§ **TO DO**
Return exactly the lines from the one containing "Where should I" through the end of the material below, and leave the images out.

§ **RECORDS FOR THE EXERCISE**
________________

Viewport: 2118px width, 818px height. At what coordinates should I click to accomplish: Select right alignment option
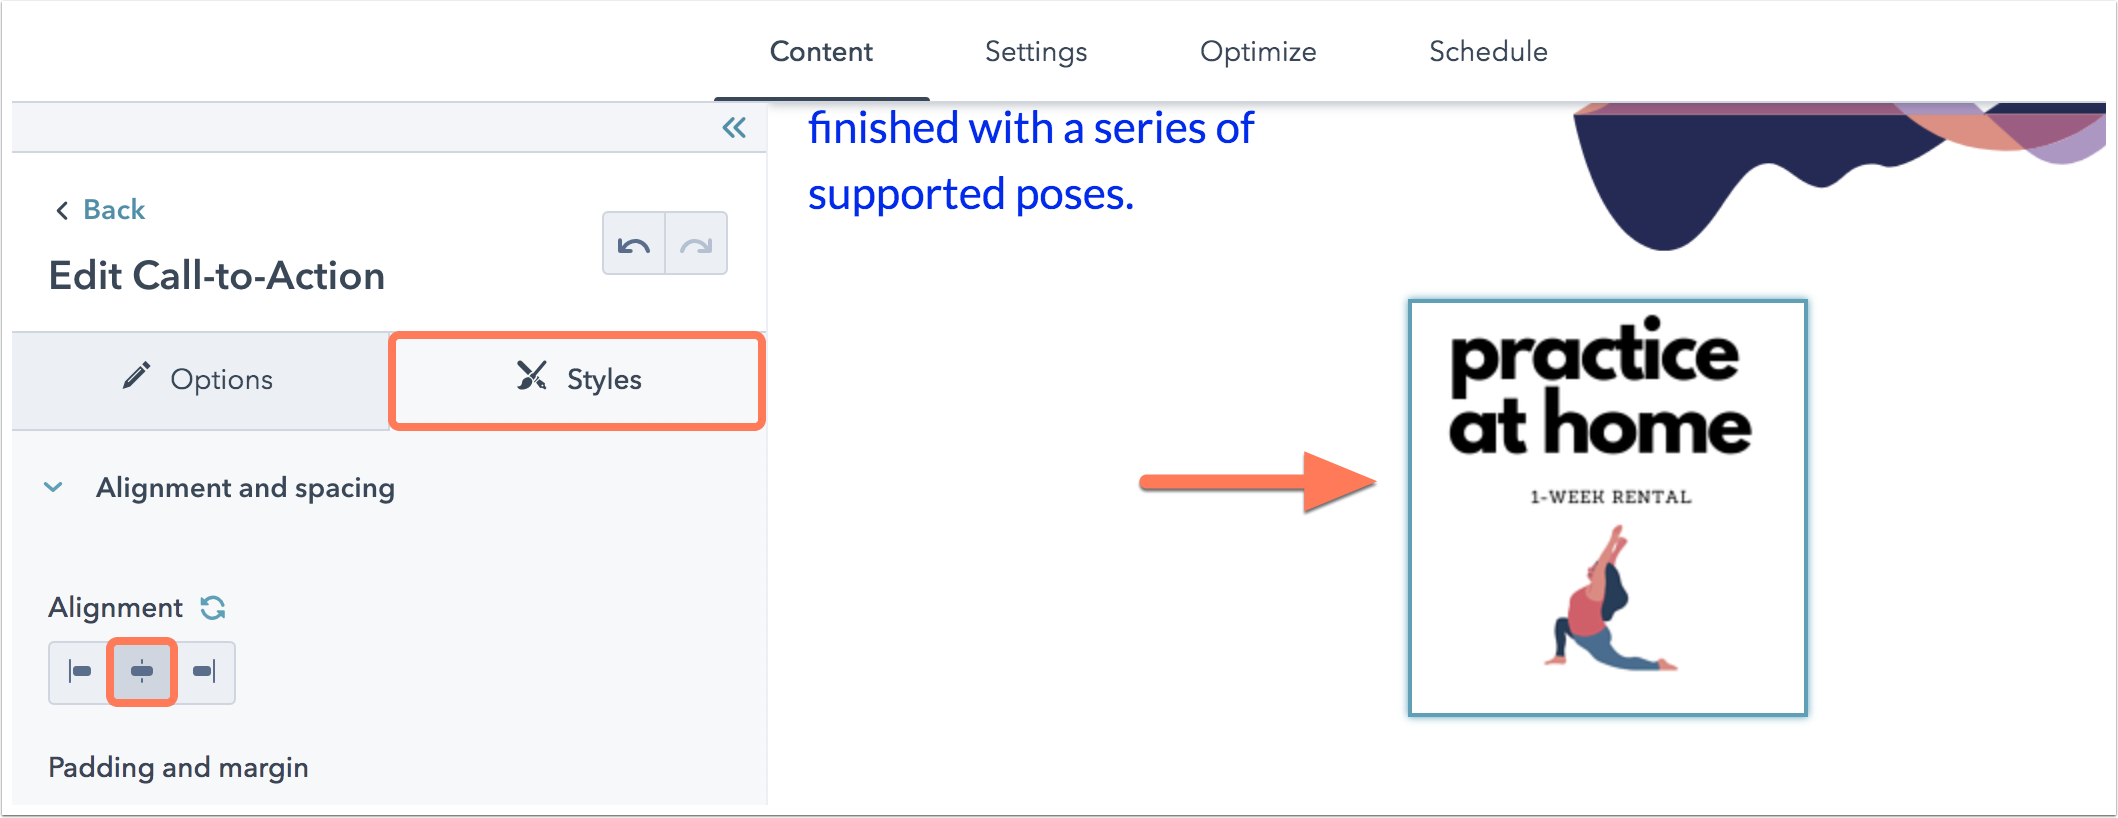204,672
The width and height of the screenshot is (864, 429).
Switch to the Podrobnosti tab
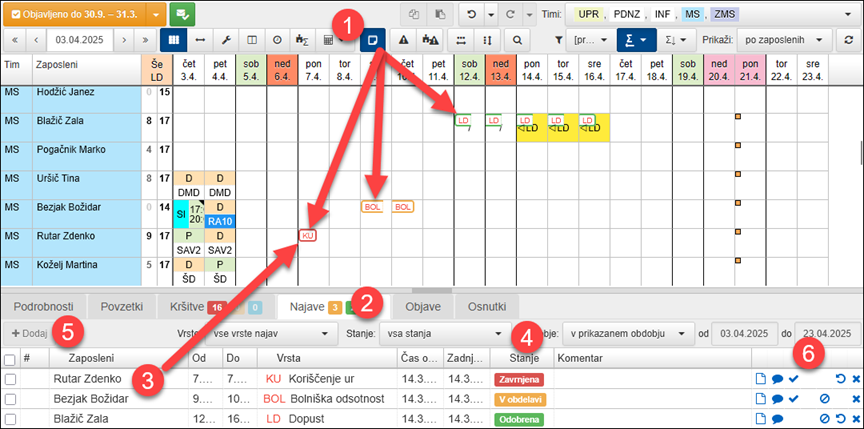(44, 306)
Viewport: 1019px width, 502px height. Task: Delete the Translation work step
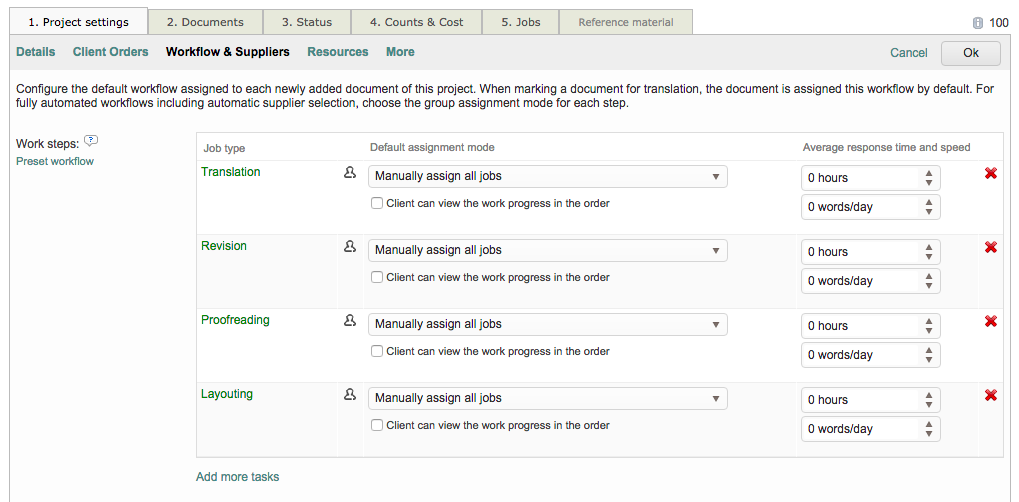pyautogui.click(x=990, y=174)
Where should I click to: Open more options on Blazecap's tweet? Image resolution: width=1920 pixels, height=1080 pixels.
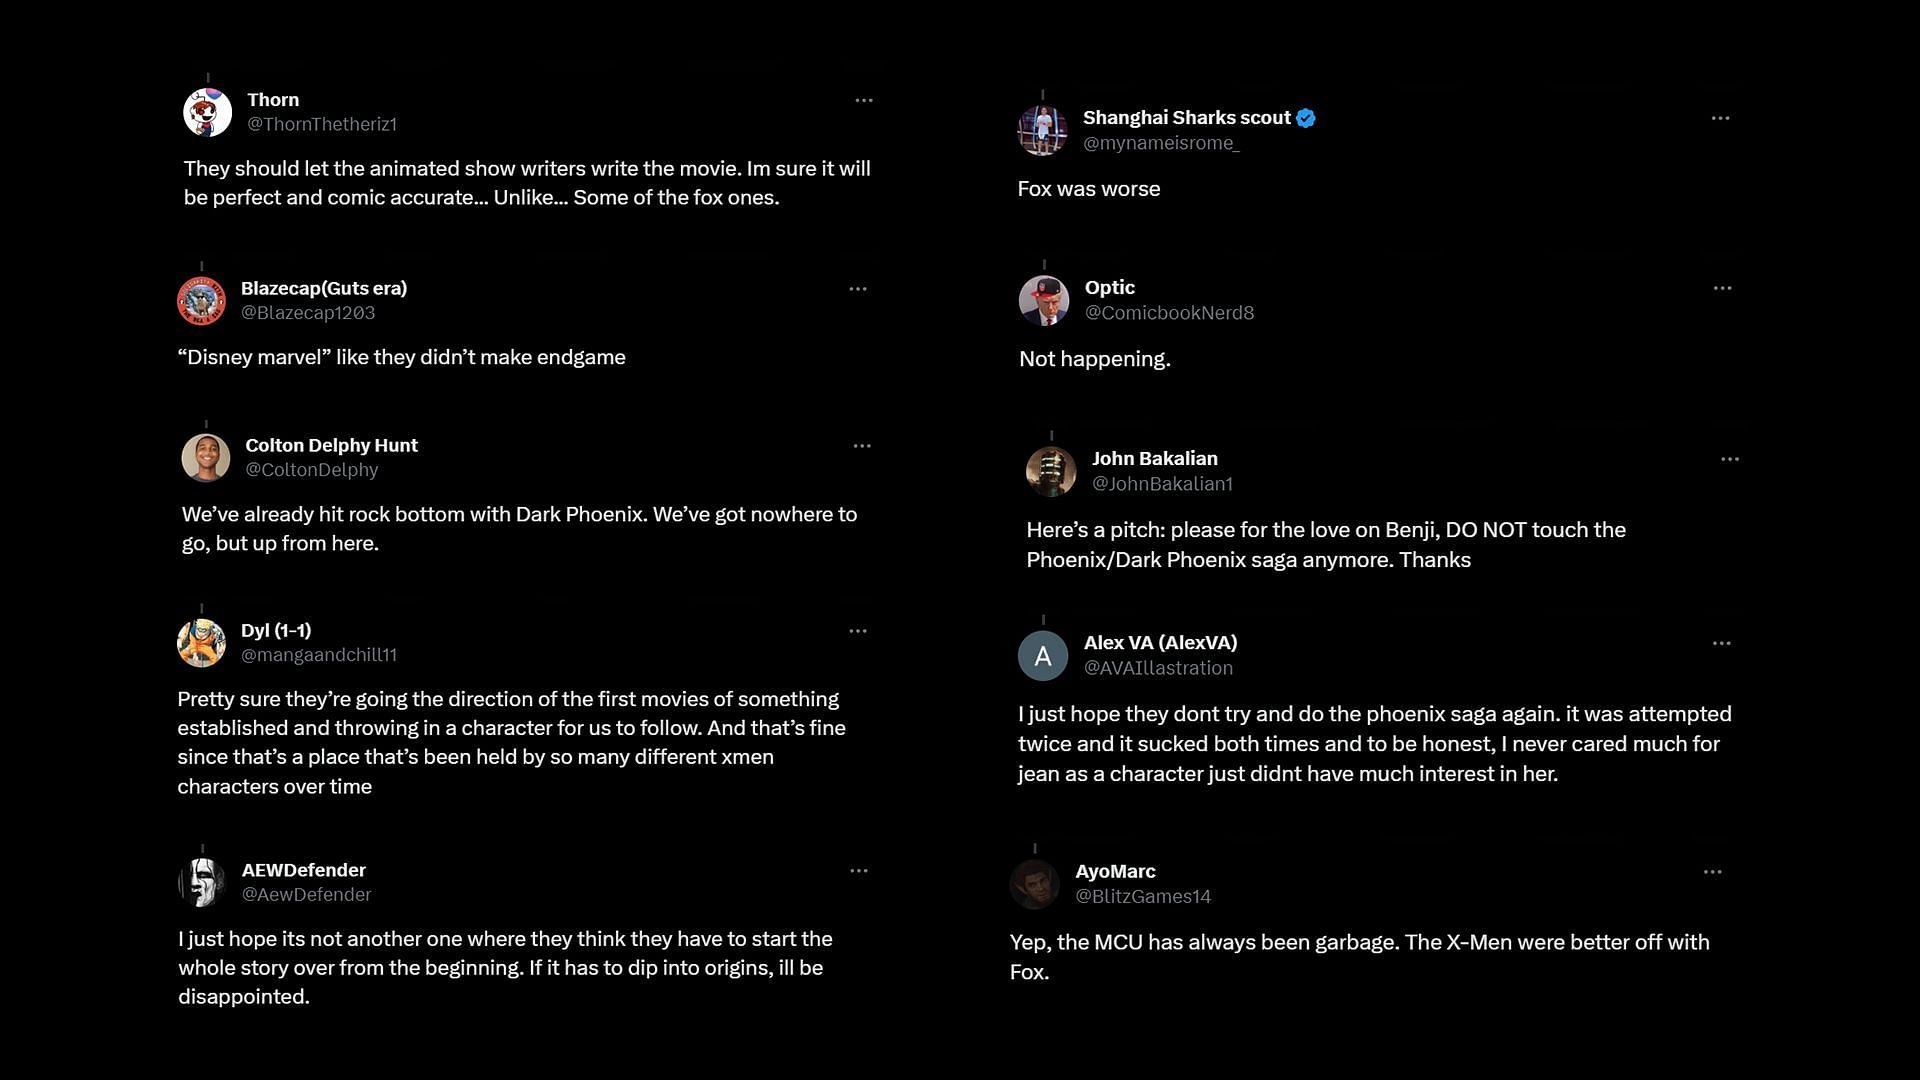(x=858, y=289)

________________

§ **ANSWER SECTION**
Where should I click to: Open more options on Blazecap's tweet? Image resolution: width=1920 pixels, height=1080 pixels.
(x=858, y=289)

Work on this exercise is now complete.